▶ **The problem**
Update the items from the line containing "The image size" through the end of the items, replacing "breadcrumb link" with "navigation link" and changing nothing else. Omit the pictures from the result.

--- Start of Exercise inputs ---

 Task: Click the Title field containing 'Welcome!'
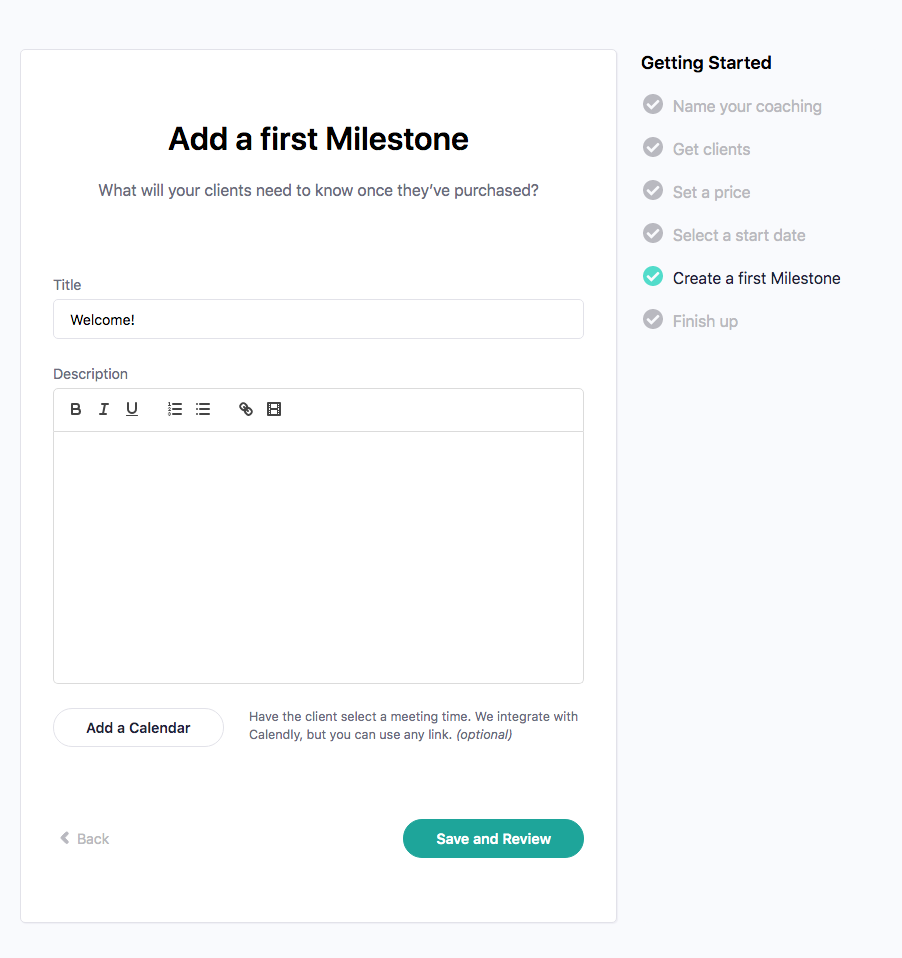[x=318, y=320]

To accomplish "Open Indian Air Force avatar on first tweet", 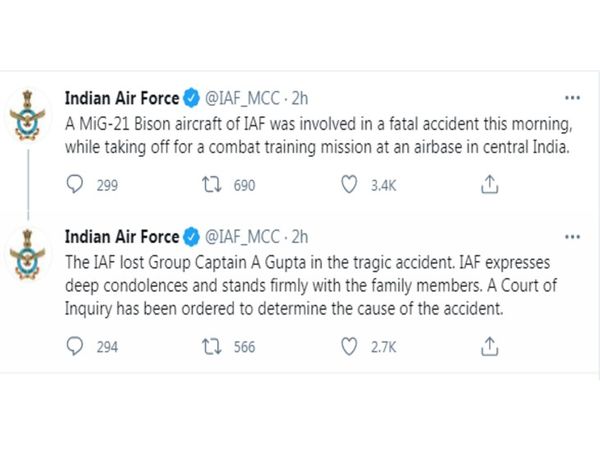I will pyautogui.click(x=28, y=115).

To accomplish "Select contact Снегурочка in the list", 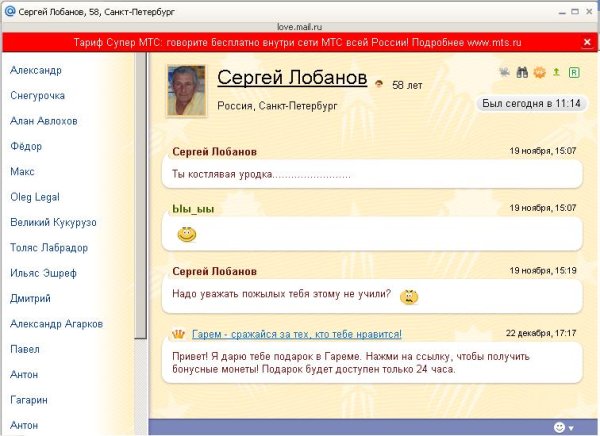I will [x=37, y=96].
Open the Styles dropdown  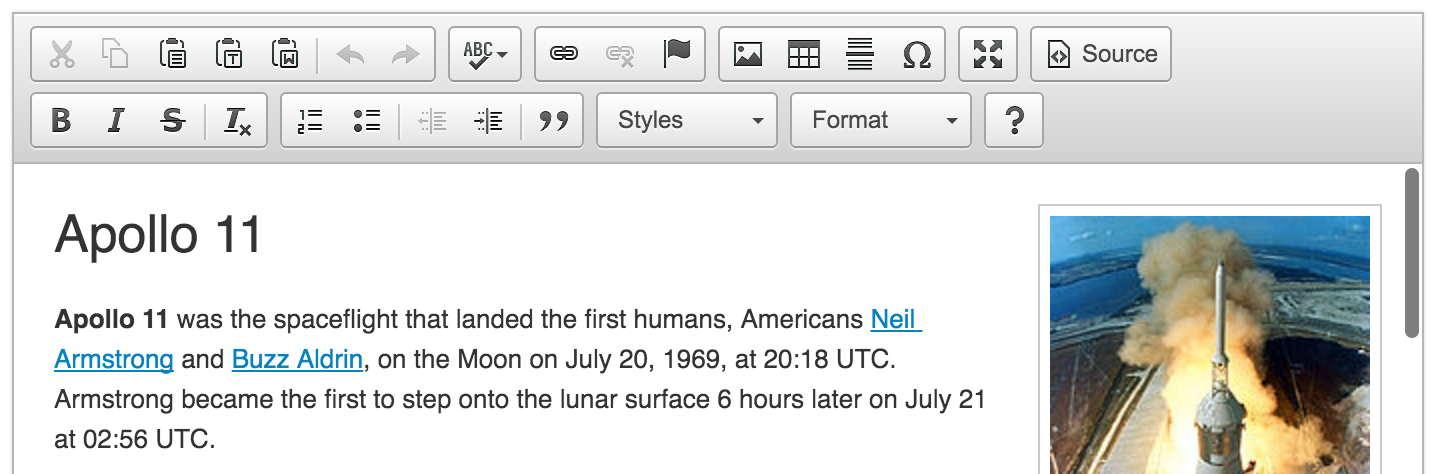point(687,121)
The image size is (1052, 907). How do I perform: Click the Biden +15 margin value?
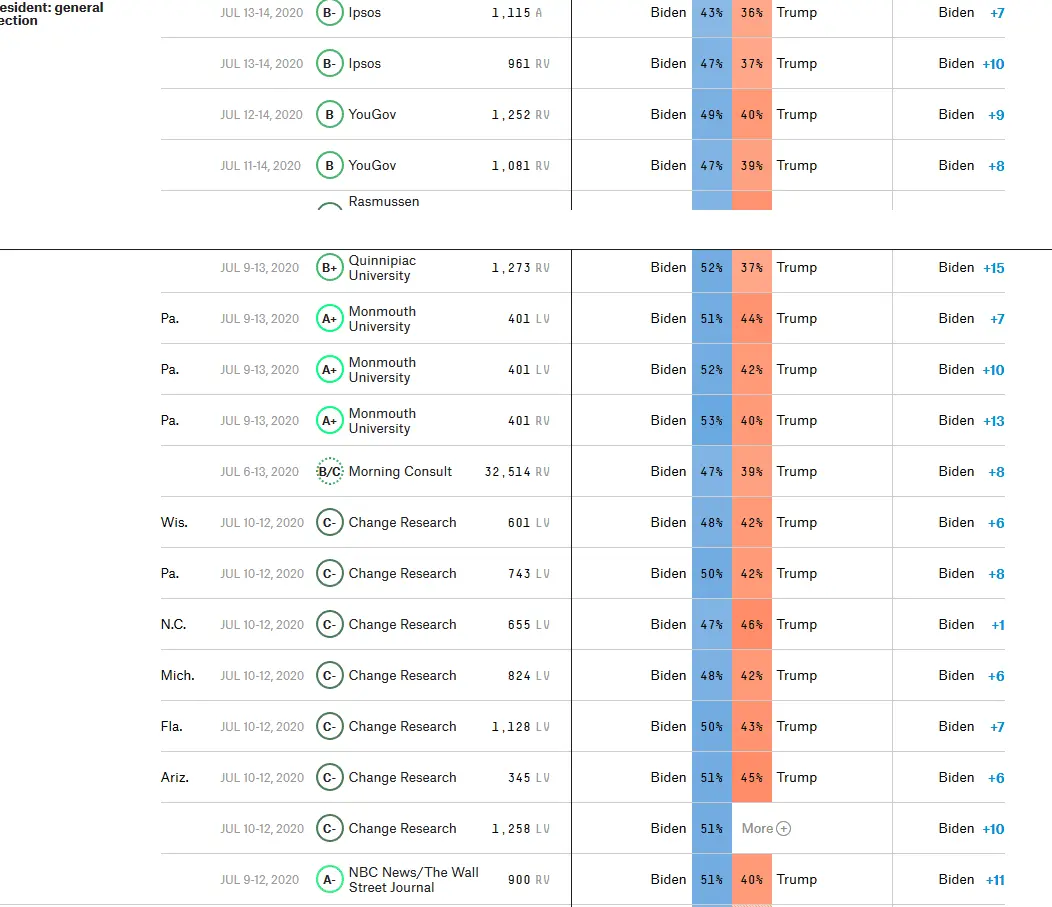coord(993,269)
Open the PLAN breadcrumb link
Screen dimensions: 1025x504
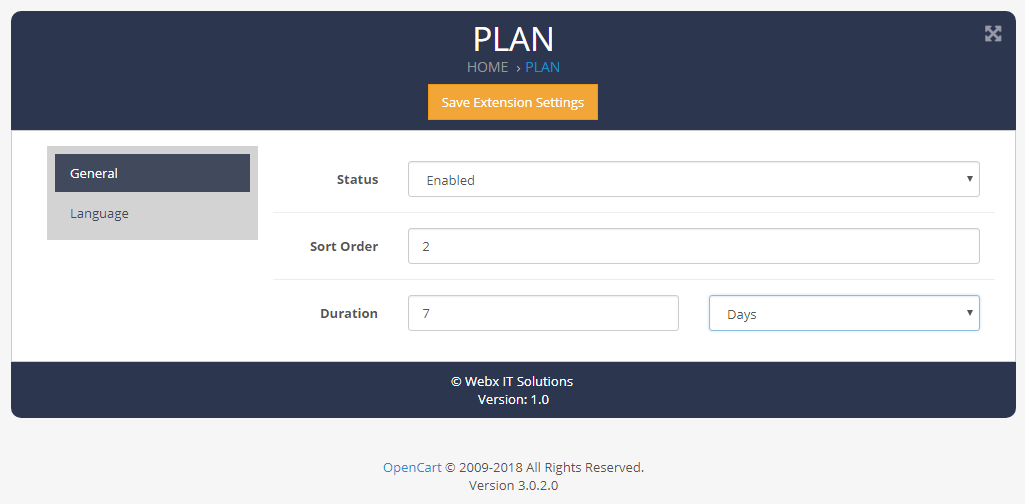coord(543,67)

--- End of Exercise inputs ---

▶ **Output of the exercise**
The image size is (1052, 907). How do I perform: Click the Biden +15 margin value?
coord(993,269)
Open the PLAN navigation link
Screen dimensions: 1025x504
coord(543,67)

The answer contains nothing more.